背景：创伤后应激障碍（PTSD）是一种以持续的负性情感状态为特征的痛苦状态。电针（EA）是一种临床公认的、安全有效的治疗与创伤后应激障碍相关的负面情绪的方法。然而，涉及EA对这些情绪障碍影响的神经回路仍不清楚。方法：采用改进的单次延长应激（MSPS）程序建立小鼠ptsd样焦虑相关行为（ALBs）模型。腺相关病毒示踪显示从下丘脑外侧（LH）到终纹床核（BNST）的兴奋性突触传递。本研究通过顺、逆行示踪、离体电生理分析和化学发生调节相结合的方法，阐明了LHorexin-BNST回路在EA影响下对ALBs的调节作用。结果：EA可显著降低MSPS小鼠的ALBs（均P < 0.05）。行为学测试显示，MSPS小鼠LH食欲素中c- fos阳性神经元活性降低，EA处理逆转了这一现象（P < 0.01）。EA上调LH中食欲素2型受体蛋白表达，激活LH- bnst神经投射（均P < 0.05）。食欲素- a增强了BNST谷氨酸能神经元的自发兴奋性突触后电流和动作电位放电。LHorexin-BNST回路的化学发生抑制抑制了ea诱导的焦虑行为，降低了LH食欲能和BNST谷氨酸能群体的神经元活性（均P < 0.05）。同样，化学发生激活可减轻ALBs (P < 0.05)，增强神经元活性（P < 0.01），模拟EA的作用。结论：EA调节BNST谷氨酸能神经元的突触活性，确定LHorexin-BNST谷氨酸能回路是EA诱导的焦虑作用的关键介质，可能是PTSD治疗的治疗靶点。

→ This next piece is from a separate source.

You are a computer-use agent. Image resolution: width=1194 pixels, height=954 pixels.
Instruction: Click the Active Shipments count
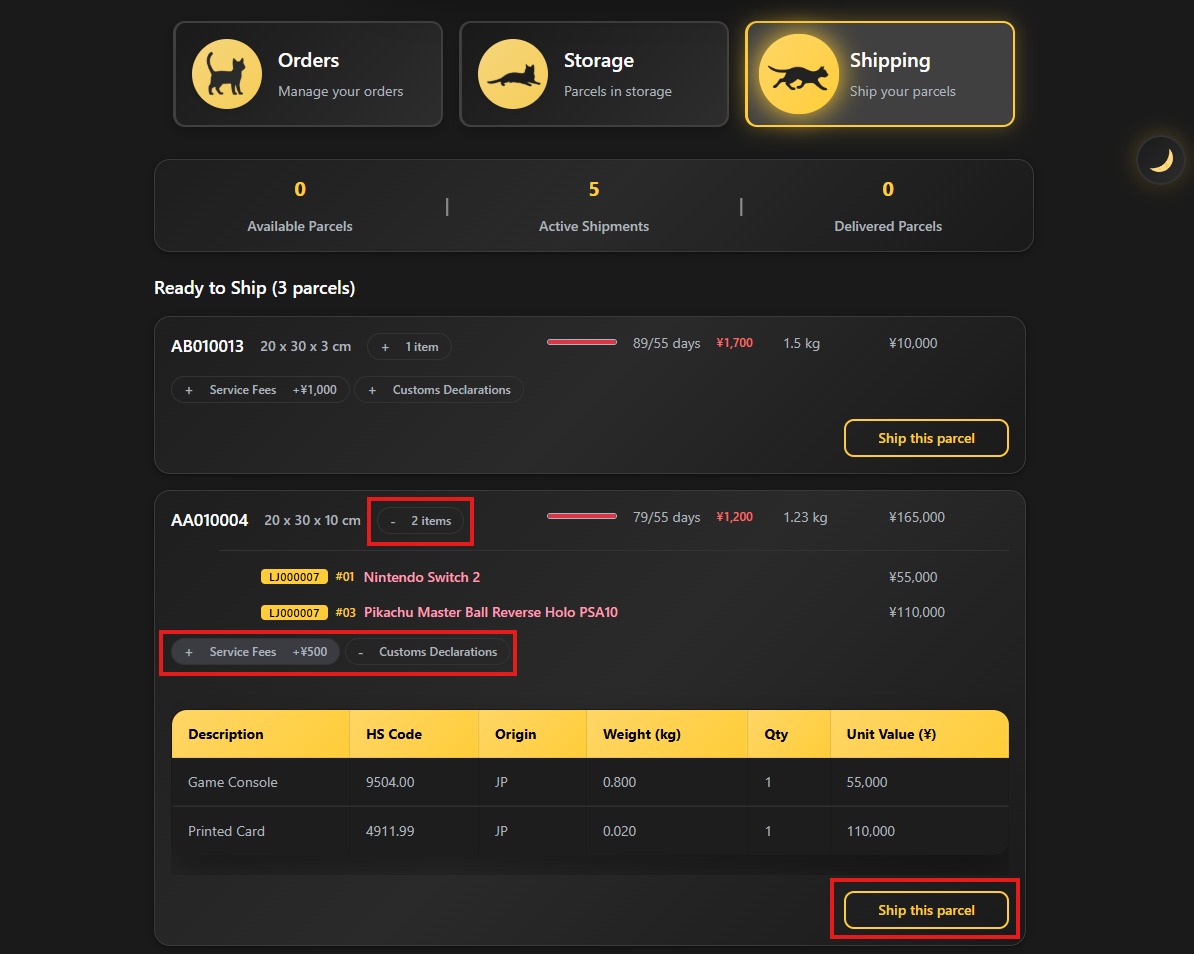pos(594,189)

本文章由计算机程序翻译，如有差异，请以英文原文为准。

求助全文

约1分钟内获得全文求助全文

来源期刊

Brain Research Bulletin 医学-神经科学

CiteScore

6.90

自引率

2.60%

发文量

253

审稿时长

67 days

期刊介绍： The Brain Research Bulletin (BRB) aims to publish novel work that advances our knowledge of molecular and cellular mechanisms that underlie neural network properties associated with behavior, cognition and other brain functions during neurodevelopment and in the adult. Although clinical research is out of the Journal''s scope, the BRB also aims to publish translation research that provides insight into biological mechanisms and processes associated with neurodegeneration mechanisms, neurological diseases and neuropsychiatric disorders. The Journal is especially interested in research using novel methodologies, such as optogenetics, multielectrode array recordings and life imaging in wild-type and genetically-modified animal models, with the goal to advance our understanding of how neurons, glia and networks function in vivo.